▶ [EXERCISE DESCRIPTION]: Begin your transcription at the line containing "The height and" and continue it, word for word, to the final line below. Include only those lines and skip the pictures.

▶ [Collected data entries]:
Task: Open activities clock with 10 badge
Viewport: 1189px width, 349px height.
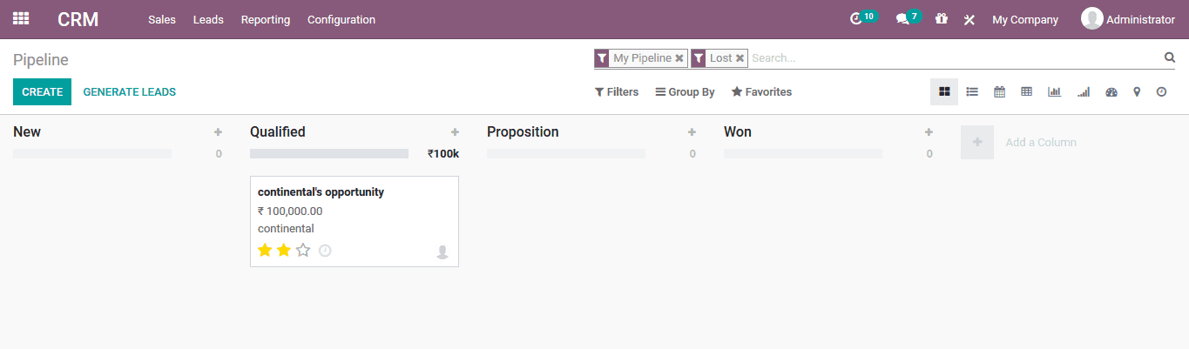Action: tap(857, 18)
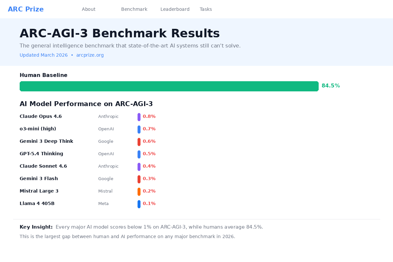The width and height of the screenshot is (393, 262).
Task: Click the 0.5% score next to GPT-5.4 Thinking
Action: pos(149,154)
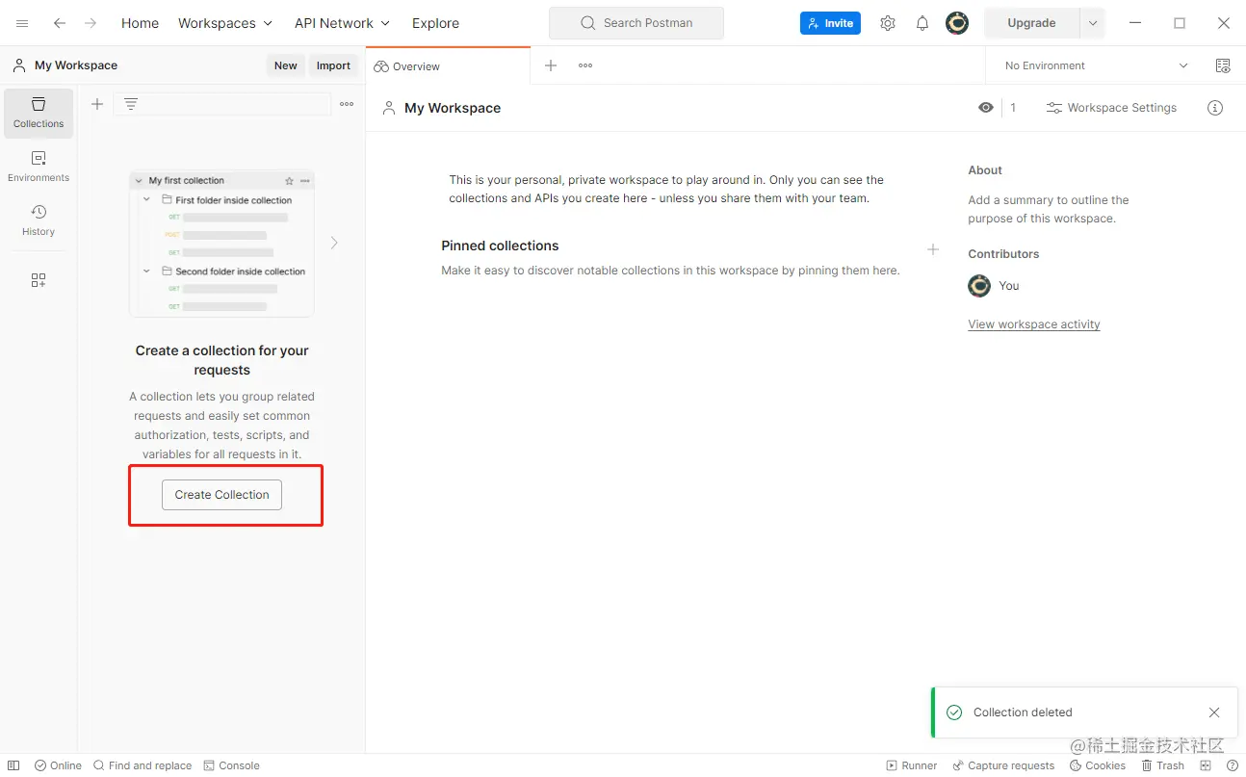Open the Cookies manager
Image resolution: width=1246 pixels, height=777 pixels.
(x=1097, y=764)
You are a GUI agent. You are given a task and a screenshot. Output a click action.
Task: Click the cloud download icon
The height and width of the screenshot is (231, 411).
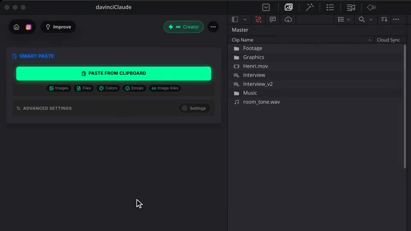point(288,19)
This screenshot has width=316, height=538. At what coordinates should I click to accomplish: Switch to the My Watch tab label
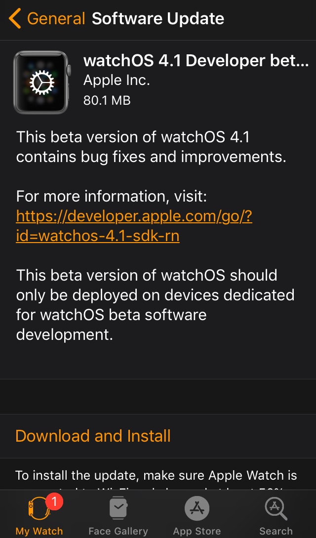point(39,531)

▶ [RESPONSE TO THIS EXERCISE]:
The height and width of the screenshot is (231, 411).
point(288,19)
This screenshot has width=316, height=538. At what coordinates should I click to accomplish: Switch to the My Watch tab label
point(39,531)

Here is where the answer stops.